Тихон не поднял головы.
«Какое мне дело? Куда хочешь, туда иди», — как бы видом своим говорил он.
«А ты, парень, ершистый», — беззлобно подумал Николай.
В это время из коридора послышался веселый возглас:
— Доблестным воинам — слава!.
В двери вырос Евгений Савельев, товарищ Колосова по железнодорожному училищу. Глаза его из-под козырька форменной фуражки радостно блестели.
— Посмотрите на него: лычку заработал! — не унимался Евгений, разглядывая Колосова, как статую. — Теперь, брат, за тебя без рукавиц не возьмешься — обожжешься. Но я рискну: дай-ка лапу! Прав Лонгфелло:
Кто не способен рисковать,
Тот джентельменом быть не может…
— Погоди, брат, а ты куда собрался? — нахмурился Савельев, не выпуская руки Николая, и, подмигнув в сторону Торубарова, вздохнул:
— Все ясно, политикой кормил. Это у моего соседа получается. Через пять минут гость начинает искать дверь, чтоб выскочить.
Тихон зашевелился на диване, пружины недовольно заскрипели.
— Зря! У нас с ним был хороший разговор, — улыбнулся Николай, — а тороплюсь: дел много. Деповскому начальству надо показаться — раз, в военкомат — два, в паспортный стол сходить — три.
— Это все правильно. Но прежде полагается узаконить твое возвращение, — хитровато прищурился Савельев, извлекая из кармана плаща две поллитровки. — Только не упирайся. Не нами обычай заведен, не нам его отменять. Два века назад один шотландский поэт сказал:
Я встречу гостя у порога
Со шпагой и стаканом грога…
— Начитался, как я погляжу, — улыбнулся Николай.
— Ума набираюсь, — скромно признался Савельев, распечатывая ножом банку с консервами. Неожиданно подал голос Торубаров:
— Кому книги ума добавляют, а тебе они, как сквозняк в пещере.
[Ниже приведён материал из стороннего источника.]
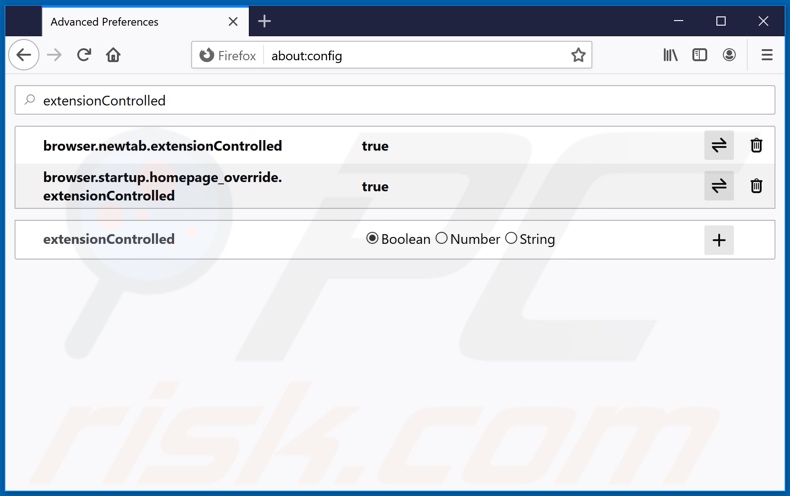Open the Library icon in toolbar

click(x=670, y=55)
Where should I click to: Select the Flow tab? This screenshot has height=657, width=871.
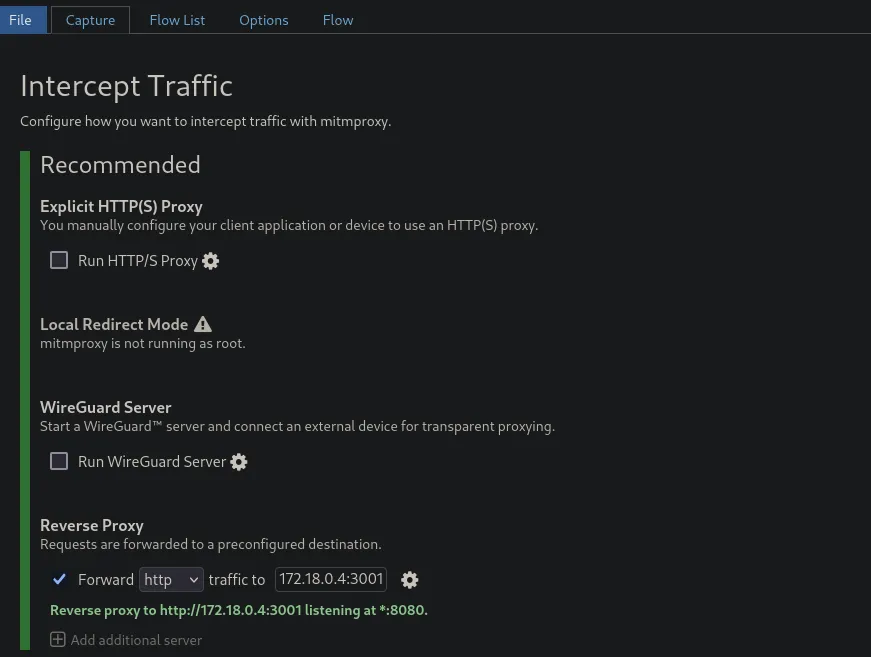pos(337,19)
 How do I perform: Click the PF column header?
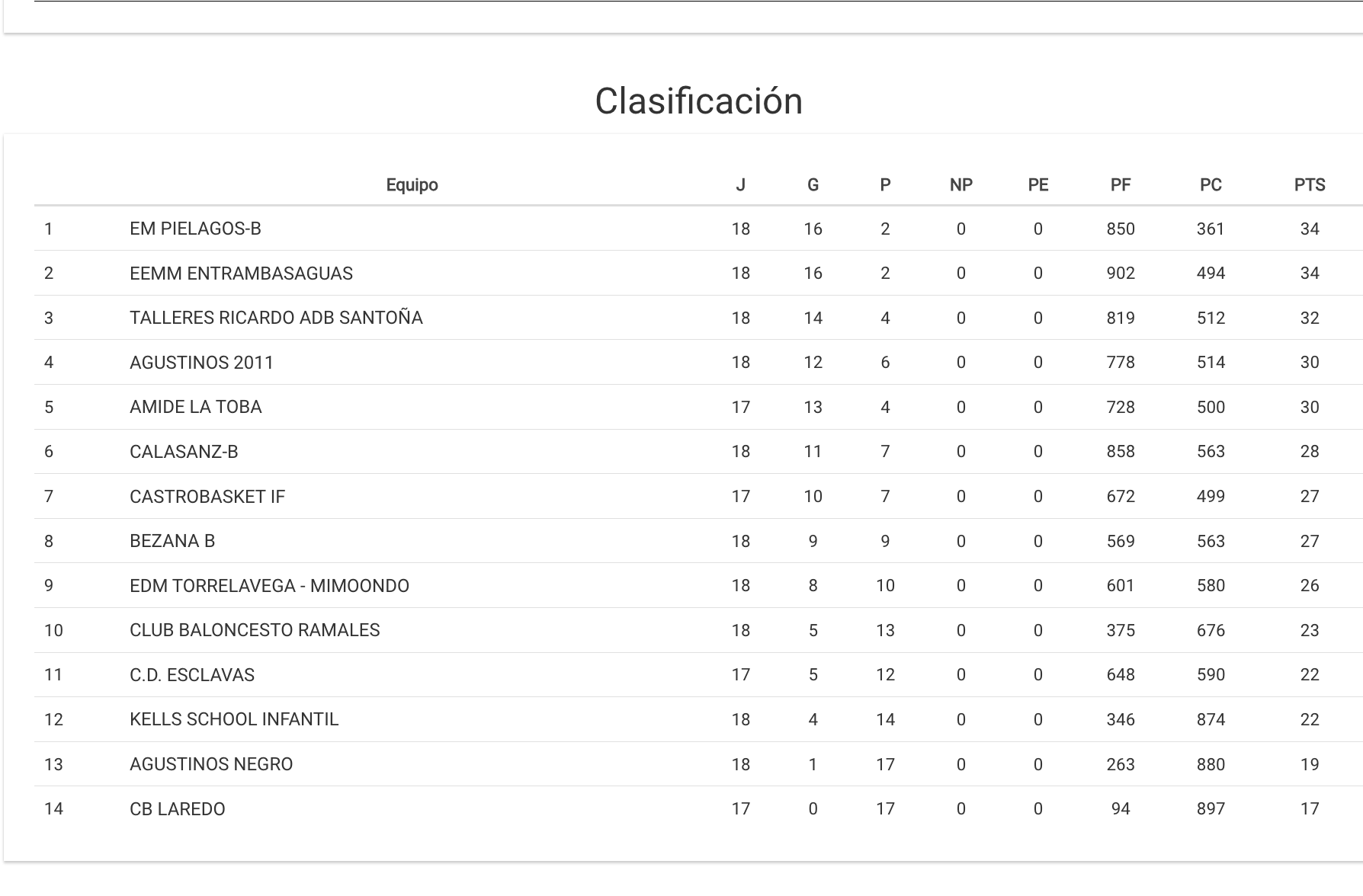point(1120,185)
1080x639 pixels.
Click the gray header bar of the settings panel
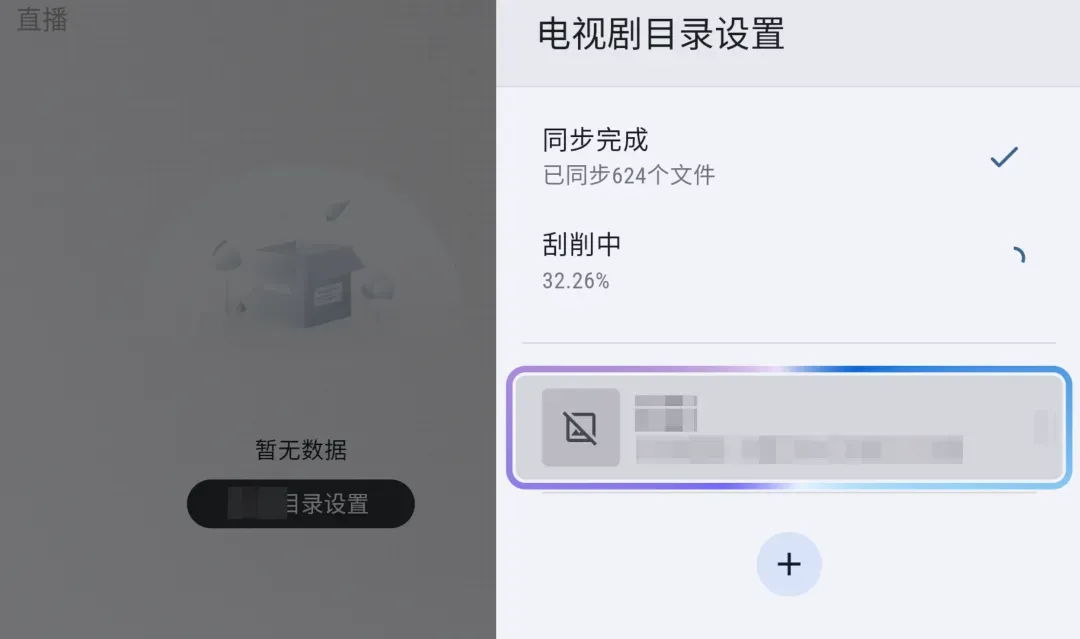[788, 43]
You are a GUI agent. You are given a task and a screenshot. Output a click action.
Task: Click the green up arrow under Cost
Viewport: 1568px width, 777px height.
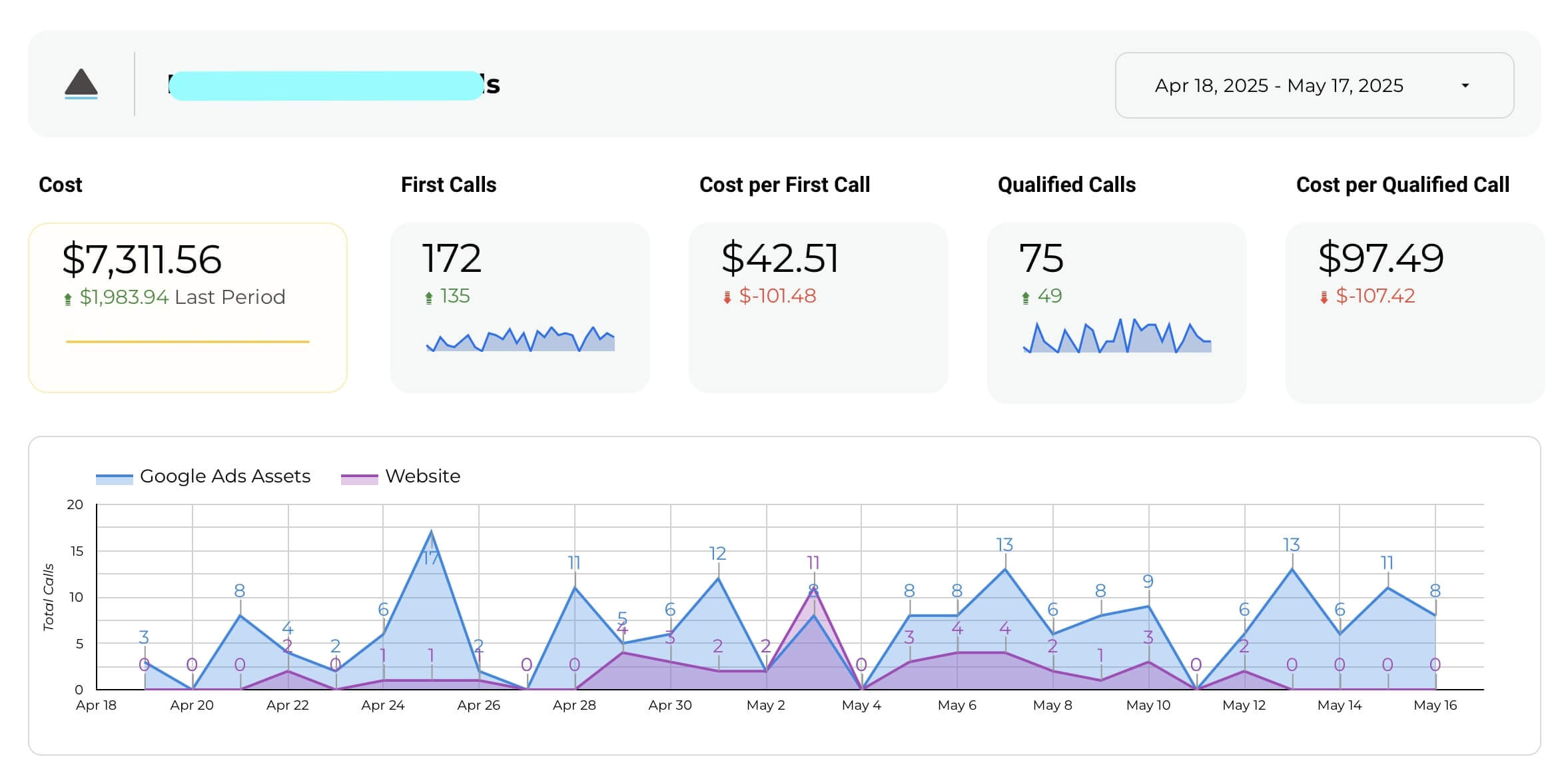click(x=67, y=299)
— Представь себе, Николай, иногда этот гигант бывает оригинальнее самого Сократа, — живо подхватил Савельев. — Иной раз бухнет что-нибудь, а я полдня голову ломаю, половину блокнота заполнил его изречениями. Если не возражаешь, Тиша, я опять запишу. Только эти слова, конечно, не в мой адрес. Сквозняк в пещере… способен выветрить в человеке все.
— Дурь, обычно, остается, — уточнил Тихон.
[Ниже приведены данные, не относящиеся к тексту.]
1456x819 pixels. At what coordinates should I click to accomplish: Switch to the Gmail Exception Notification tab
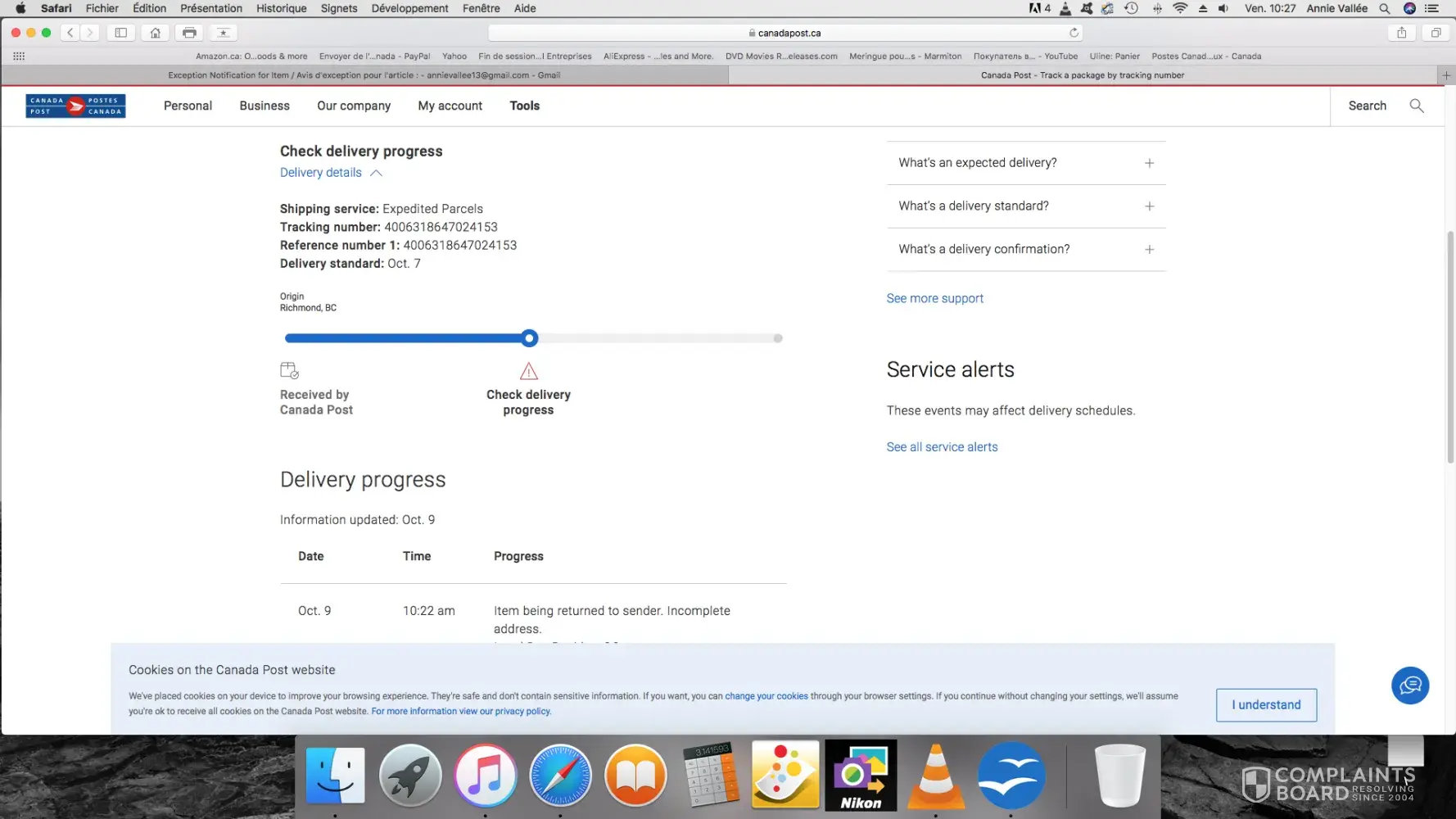(364, 75)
Вскоре на столе все было готово.
— Усаживайтесь, — пригласил Савельев. — Тиша, твоя газета никуда не денется.
Евгений разлил водку в стаканы до одного уровня и первым поднял свой стакан:
— Ну, Коля, за приезд и за встречу!
Он залпом опрокинул стакан и закрыл глаза, словно ожидая чего-то удивительного. Выпил и Николай. Водка теплом разлилась по телу и стало радостно от того, что его по-дружески встретили Савельев и Торубаров. Они не похожи друг на друга, но в сущности хорошие товарищи.
— Рад твоему приезду, душевно рад, — сознался Савельев. — Встречает меня добрая тетя Клава и говорит: «Николай Колосов приехал, в вашей комнате будет жить». Ну, я в аварийном порядке на тормоза, разворачиваюсь и в обратный рейс до гастронома.
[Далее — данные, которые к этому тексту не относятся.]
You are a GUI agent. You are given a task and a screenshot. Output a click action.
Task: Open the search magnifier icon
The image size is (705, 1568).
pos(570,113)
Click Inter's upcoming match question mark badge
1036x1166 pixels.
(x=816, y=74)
— Спасибо, Женя. И тебе, Тихон, спасибо за компанию.
После второго стакана все трое разговорились. Савельев для выразительности махал руками, а Тихон то и дело стучал кулаком по столу. От его ударов посуда на столе пугливо подпрыгивала, а ломтики хлеба, как ошалелые, выпрыгивали из тарелки.
— Нам теперь никак нельзя по-старому работать, — трубил он, поворачиваясь к Евгению. — Особенно это тебя касается. С дружком еще связался. С Зориным. Мы, Женька, дурь из тебя выбьем. Точка!
Савельев поставил стакан, убрал под стол бутылку с остатками водки.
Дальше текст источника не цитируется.